Hey, it could happen.  [/Judy Tenuta]

How Steep The Slope?

I think it was Adam Smith who said:  “There is much ruin in a nation.”  What he meant was that a nation’s downward decline from prosperity to ruin can take some considerable time — nearly five hundred years, in the case of ancient Rome — because all the foundations of that prosperity and the institutions which maintained it may have inherent strength;  and decay, while apparently certain, can still be resisted or even held back and improved by the efforts of the nation’s people.

None of which applies, of course, when the nation’s institutions are actively destroyed or its policies undermine its very foundations.

Which leads me to Germany, which is doing both by not taking the Greens out and standing them in front of the machine-gun pits.  (Okay, maybe that metaphor could be interpreted as a little too strong, given Germany’s not-so-distant use of said pits, but you know what I mean.)

I suspect that you’ll change your opinion on that metaphor when you read this article:

In response to the intensifying European energy crisis, the green lobby in Brussels and Berlin is accelerating the pace of transformation. Politics lacks the imagination for a real energy crisis scenario. Civil society submits, nearly paralyzed, to its fate.

Anyone who expected that empty gas storage in Germany and the escalating energy crisis in Iran would silence the green lobby in the country must think again. The political representation and its media apparatus — the extended arm of the green crony system — fight with all means to preserve the green transformation complex, regardless of the force with which the waves of reality now crash against the thin green dam.

While economists and business associations worldwide foresee a new energy price shock — with the potential to derail the global economy — solutions to the mercantile bottleneck at Hormuz barely emerge from Berlin’s intellectual narrowness.

On the contrary: On this side of ideologically dismantled infantilism, political elites focus primarily on the survival of their power construct — the Green Deal.

As the saying goes: even civilized societies are always only two missed meals away from chaos. And energy — a steady, secure, and affordable stream of this life force — is the very foundation of what we call civilization.

Stepping back to illustrate the societal phenomenon: under the Green Deal, a highly complex web of politically proliferating environmentalism has emerged — a highly opaque yet extremely effective redistribution machine. Supported by decades of cultivated green moralism, widely accepted in the population — or at least hardly questioned until now.

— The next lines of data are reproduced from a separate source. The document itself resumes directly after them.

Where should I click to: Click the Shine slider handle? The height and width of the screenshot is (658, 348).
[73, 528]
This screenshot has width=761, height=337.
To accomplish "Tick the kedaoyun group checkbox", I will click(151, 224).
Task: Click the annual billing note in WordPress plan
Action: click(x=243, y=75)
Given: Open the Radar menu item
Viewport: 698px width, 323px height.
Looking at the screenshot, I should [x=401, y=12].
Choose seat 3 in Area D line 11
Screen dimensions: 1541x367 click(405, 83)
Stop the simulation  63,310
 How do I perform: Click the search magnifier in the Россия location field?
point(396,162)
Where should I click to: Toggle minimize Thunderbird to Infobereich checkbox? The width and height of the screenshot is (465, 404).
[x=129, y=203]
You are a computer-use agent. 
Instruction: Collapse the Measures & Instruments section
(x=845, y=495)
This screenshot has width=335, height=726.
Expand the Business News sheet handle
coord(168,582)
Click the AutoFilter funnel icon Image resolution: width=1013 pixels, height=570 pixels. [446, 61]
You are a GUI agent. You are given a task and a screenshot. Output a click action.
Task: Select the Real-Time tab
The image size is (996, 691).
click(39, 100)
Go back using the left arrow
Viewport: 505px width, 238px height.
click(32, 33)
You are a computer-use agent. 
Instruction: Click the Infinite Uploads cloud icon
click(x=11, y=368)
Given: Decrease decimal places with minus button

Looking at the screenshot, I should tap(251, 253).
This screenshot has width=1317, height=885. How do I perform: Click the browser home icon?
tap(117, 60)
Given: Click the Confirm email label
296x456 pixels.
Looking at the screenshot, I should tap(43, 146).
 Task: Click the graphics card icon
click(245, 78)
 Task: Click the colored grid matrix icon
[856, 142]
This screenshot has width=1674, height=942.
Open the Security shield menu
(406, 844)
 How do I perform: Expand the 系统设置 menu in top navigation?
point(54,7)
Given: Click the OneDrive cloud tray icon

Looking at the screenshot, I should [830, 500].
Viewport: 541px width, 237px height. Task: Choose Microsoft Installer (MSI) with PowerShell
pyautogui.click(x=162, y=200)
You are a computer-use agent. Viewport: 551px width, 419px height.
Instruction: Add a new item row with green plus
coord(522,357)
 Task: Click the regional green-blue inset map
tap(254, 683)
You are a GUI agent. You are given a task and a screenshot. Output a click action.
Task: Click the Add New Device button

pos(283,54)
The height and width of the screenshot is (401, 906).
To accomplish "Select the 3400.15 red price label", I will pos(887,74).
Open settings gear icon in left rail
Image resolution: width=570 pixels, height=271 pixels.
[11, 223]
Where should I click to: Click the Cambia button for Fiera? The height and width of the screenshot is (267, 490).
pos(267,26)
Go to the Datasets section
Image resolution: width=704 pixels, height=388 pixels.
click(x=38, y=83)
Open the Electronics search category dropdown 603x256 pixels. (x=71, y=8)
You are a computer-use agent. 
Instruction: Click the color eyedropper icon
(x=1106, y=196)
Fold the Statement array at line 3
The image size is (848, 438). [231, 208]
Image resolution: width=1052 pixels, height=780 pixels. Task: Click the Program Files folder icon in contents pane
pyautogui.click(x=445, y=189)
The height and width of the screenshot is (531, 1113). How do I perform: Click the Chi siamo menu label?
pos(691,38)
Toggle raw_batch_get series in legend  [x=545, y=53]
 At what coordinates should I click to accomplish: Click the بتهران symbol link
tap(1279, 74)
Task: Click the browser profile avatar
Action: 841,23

In this way, an extraction mechanism has emerged that systematically siphons wealth from the productive machinery of society. This wealth is channeled precisely into the green parasitic system, which can proliferate in the shadow of political programs and moral justification without facing significant resistance.

Over time, a state within the state has emerged, its structures deeply grown into economic and institutional fabrics. This entity now seems to be entering a new phase — one of exponential weakening of its host body. Rising energy prices, which over the long term translate into higher inflation rates, are a symptom of the host’s weakening.

I apologize for the lengthy excerpts, but as I read the article, I couldn’t help thinking, “There but for the grace of Donald Trump goes America.”

But more to the point:  if we fail to see that the Green Catastrophe will, if we allow it to, become as much a part of our polity as it is in Europe.  Hell, thanks to the Obama Dozen Years it nearly did, and it’s taking a Herculean effort by the Trump Administration to undo and untangle us from that strangling creeper.

Suicide may be woven into the Western European polity;  but I’m sure as hell hoping that it’s not in ours.